Jon Stewart was on David Letterman recently and a video is at The Huffington Post. Here's a quote:
"The thing that upsets me the most, honesty, there are three 24-hour financial networks," Stewart complained. "All their slogans are like, 'We know what's going on on Wall Street.' But then you turn it on during the crisis, and they're like, 'We don't know what's going on!' It'd be like turning on The Weather Channel in a hurricane, and they're just doing this: 'Why am I wet? What's happening to me? And it's so windy! What's going on, I'm scared!' How do you not know?
He criticized the three financial channels but I think there is another side. It's a flawed analogy. Funny, the way he says it, but I don't agree.
To explain the weather is not to be God and create weather. Weather reporters merely watch it, report on it and try to explain it.
Similarly, financial journalists understand Wall Street well enough to report what is going on, not fix it or change it. Financial journalists did not create the financial instruments and structures they are reporting on. They are watching it, too, and they do try to explain what's going on. But they aren't God, and they don't have all the answers. They aren't paid what investment bankers are paid. Economists don't understand and agree either.

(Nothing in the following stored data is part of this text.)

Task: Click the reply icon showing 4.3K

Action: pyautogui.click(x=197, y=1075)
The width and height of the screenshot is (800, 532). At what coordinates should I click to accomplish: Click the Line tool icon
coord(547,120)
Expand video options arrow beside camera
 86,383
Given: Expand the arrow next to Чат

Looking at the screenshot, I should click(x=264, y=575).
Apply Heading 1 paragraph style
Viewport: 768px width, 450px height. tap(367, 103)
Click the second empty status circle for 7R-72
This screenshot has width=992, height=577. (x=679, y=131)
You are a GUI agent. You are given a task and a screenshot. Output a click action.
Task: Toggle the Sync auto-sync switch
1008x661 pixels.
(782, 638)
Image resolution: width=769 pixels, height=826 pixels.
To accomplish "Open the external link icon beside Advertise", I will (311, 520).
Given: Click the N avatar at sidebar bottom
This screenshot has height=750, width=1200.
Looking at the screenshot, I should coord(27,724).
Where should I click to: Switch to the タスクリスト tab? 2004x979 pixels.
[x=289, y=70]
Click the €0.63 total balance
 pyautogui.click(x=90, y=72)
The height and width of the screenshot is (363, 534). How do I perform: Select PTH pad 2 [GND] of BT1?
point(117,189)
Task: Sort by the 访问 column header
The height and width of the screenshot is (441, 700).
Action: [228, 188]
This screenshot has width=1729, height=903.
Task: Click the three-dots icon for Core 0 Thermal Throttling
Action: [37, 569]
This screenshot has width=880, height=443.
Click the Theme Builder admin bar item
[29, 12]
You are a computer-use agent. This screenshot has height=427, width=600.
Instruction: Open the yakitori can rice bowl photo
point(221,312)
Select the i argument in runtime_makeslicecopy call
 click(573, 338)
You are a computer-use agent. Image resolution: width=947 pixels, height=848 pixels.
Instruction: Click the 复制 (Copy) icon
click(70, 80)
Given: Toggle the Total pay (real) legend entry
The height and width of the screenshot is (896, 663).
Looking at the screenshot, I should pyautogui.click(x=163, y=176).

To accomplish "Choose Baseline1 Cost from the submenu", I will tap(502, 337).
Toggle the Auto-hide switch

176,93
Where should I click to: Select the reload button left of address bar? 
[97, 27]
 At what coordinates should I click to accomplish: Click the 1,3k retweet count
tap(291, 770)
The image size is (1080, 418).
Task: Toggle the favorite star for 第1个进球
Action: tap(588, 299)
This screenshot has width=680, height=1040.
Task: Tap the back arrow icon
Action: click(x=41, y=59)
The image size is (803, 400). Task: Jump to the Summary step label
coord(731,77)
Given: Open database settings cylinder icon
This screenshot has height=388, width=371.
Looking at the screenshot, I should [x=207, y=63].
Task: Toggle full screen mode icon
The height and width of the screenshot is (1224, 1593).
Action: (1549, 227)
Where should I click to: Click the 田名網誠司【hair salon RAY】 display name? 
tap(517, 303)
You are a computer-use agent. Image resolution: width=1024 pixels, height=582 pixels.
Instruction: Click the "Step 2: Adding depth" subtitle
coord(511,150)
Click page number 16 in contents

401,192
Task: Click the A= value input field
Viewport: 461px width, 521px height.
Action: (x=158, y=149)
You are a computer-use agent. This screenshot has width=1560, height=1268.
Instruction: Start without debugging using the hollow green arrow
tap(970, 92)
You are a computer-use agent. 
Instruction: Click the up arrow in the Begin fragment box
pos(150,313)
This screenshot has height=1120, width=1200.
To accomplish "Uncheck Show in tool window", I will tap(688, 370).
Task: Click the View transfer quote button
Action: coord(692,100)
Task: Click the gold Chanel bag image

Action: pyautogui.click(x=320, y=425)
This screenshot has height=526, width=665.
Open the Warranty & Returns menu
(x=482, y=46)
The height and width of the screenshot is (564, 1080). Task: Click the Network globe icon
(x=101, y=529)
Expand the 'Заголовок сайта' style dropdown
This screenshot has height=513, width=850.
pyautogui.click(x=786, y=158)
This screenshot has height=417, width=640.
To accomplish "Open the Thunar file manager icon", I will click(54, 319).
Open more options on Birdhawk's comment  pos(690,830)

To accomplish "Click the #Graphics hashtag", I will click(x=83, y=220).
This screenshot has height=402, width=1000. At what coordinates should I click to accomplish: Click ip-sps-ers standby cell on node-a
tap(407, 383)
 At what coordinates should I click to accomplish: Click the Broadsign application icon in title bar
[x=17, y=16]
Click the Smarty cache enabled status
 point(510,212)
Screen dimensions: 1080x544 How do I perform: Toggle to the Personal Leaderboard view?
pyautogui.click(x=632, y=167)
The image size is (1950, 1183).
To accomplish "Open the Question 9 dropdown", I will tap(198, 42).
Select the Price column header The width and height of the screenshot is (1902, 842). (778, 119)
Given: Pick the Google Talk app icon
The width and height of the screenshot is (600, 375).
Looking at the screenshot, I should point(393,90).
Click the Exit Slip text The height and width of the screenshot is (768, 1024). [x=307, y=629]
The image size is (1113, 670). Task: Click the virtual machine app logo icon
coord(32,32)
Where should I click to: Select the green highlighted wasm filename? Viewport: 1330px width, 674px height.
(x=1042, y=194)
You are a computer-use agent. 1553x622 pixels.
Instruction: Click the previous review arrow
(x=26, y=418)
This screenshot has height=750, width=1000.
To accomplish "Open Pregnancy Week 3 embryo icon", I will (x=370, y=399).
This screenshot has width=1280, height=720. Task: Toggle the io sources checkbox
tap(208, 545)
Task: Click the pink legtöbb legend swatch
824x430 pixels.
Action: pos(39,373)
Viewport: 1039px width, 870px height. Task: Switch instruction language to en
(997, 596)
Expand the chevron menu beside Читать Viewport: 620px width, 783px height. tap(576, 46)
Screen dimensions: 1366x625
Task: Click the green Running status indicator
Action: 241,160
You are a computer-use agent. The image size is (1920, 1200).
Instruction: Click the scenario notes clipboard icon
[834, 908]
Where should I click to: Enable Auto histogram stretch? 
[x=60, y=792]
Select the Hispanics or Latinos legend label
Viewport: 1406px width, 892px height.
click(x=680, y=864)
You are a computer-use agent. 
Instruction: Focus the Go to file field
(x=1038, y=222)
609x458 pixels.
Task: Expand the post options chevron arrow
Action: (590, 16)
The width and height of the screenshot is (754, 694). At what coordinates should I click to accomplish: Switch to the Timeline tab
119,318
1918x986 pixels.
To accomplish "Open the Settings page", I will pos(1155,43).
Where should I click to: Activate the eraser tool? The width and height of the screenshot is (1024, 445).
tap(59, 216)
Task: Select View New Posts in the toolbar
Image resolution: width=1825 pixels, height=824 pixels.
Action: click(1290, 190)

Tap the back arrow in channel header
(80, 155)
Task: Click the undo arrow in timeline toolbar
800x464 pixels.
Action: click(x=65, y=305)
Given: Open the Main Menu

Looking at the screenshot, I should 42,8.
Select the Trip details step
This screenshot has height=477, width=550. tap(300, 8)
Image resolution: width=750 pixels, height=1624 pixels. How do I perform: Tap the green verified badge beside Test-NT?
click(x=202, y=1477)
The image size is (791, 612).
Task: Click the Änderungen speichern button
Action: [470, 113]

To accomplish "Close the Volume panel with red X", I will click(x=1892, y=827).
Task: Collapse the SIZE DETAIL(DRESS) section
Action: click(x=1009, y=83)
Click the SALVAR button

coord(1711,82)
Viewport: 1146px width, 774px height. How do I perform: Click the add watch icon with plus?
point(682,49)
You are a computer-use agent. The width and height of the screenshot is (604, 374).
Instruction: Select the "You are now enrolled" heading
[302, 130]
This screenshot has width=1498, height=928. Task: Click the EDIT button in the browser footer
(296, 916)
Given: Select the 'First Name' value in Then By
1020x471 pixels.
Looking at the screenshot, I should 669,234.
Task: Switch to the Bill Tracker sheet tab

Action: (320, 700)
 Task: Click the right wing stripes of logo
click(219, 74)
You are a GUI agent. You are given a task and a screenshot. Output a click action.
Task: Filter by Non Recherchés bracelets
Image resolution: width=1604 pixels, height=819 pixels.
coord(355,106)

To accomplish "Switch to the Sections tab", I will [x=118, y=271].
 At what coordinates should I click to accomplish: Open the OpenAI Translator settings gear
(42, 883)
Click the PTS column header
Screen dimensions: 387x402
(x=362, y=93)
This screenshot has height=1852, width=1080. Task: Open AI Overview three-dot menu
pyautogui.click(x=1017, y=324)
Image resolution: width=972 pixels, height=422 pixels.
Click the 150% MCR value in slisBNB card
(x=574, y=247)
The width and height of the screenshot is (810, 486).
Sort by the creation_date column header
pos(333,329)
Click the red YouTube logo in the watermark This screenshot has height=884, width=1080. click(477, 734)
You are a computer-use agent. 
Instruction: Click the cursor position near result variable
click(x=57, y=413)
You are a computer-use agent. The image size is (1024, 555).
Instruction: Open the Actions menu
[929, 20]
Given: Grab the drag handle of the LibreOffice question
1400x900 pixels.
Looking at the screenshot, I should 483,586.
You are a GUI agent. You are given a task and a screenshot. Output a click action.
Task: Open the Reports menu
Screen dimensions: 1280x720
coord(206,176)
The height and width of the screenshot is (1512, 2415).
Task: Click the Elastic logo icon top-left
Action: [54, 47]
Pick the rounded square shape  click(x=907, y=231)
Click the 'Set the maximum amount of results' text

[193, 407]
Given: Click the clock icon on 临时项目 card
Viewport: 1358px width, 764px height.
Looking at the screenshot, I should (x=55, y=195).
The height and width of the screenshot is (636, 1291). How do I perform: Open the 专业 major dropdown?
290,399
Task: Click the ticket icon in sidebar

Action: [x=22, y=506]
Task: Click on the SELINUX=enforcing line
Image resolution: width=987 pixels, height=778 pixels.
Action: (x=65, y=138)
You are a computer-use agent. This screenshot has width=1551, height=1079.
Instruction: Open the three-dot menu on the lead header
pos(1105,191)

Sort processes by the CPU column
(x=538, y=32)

Financial journalists report on finances just as sportscasters report on sports. On-air anchors may joke that they change the direction of the market, but that's very unclear. The market moves on news and emotion, it's true, but lots of other things, too, like data, charts, and external unpredictable shocks. Financial journalists don't have the easiest jobs and they are, with few exceptions, extremely skilled, experienced and impressively well-educated.
Do sportscasters make the salaries of sports greats? Do you think Jon Stewart and all his writers thought through this spoof?